Il est possible, au sein des pires malheurs, de garder la paix. Il est possible
que quelques paroles tombées de notre bouche redonnent le courage
au vaincu. Il est possible qu'à notre demande le Ciel distribue la
santé. détourne l'accident, attendrisse un coeur endurci.
Il est possible que l'Au-delà dévoile ses mystères.
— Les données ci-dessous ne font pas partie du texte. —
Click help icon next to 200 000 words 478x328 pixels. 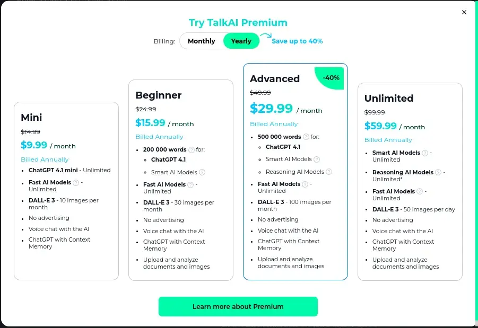tap(192, 150)
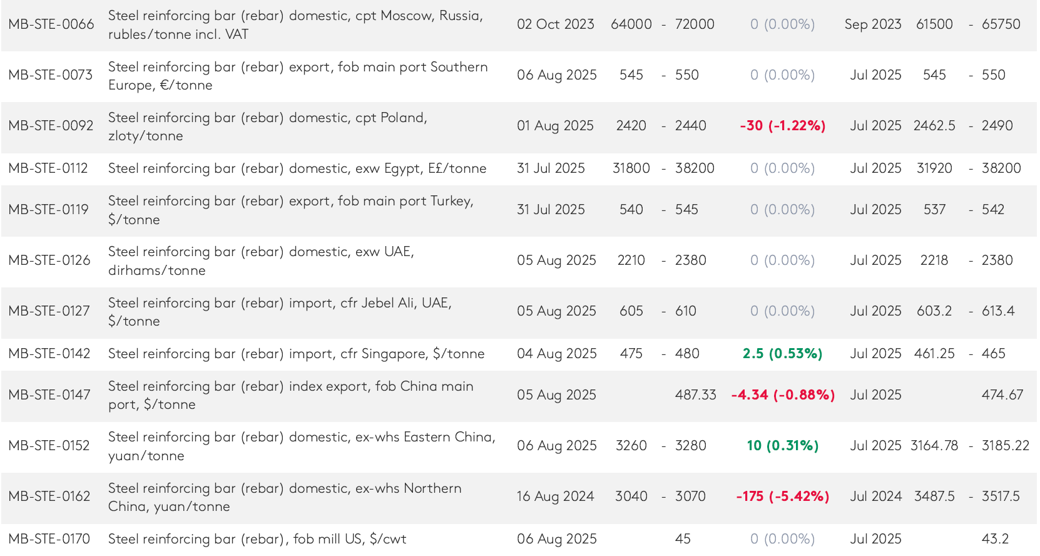This screenshot has height=556, width=1040.
Task: Click the 10 (0.31%) green change value
Action: coord(782,446)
Si vous le voulez, le Christ vous prendra avec Lui; vous consumant aux fatigues
de la charité, vous ressusciterez sans cesse par les flammes de la
prière. Vous serez dans le Ciel en vivant sur la terre, et vous répandrez
autour de vous l'atmosphère du Ciel.
Mais il faut vouloir vous-mêmes. Nul ne peut faire le travail à
votre place. Nul ne peut vous apporter l'eau des fontaines éternelles-sauf
le Christ en personne.
*
Cette eau arrive à notre coeur par la conscience et à notre
intellect par l'Évangile.
Une patiente et ferme discipline morale clarifie la première et,
dans la mesure de cette purification, la lecture de l'Évangile nourrit
notre cerveau. L'Évangile contient tout; toute science, divine ou
humaine, secrète ou patente, spéculative ou pratique. Les
secrets des astres y sont écrits, comme ceux de l'âme humaine;
ceux du microbe et ceux du génie; ceux de l'art comme ceux des mathématiques.
L'homme n'a pas besoin d'un autre homme pour se désaltérer
à ces sources, car personne n'est aussi proche de Dieu que soi-même.
Nul besoin d'intermédiaires, nul besoin d'autre rite que la simple
et confiante demande, d'un autre culte que la charité, d'une autre
discipline que l'Amour fraternel.
Toutes ces choses sont expérimentables; elles sont certaines. Le
devoir de ceux qui les constatent est d'inviter leurs frères aux
mêmes essais. Tous les hommes sont conviés au même Banquet.
Afin que se réalise, dans la plus large mesure, cet ordre divin qui
est en même temps un souhait et une prière; " Comme Je
vous ai aimés, vous aussi aimez-vous les uns les autres ".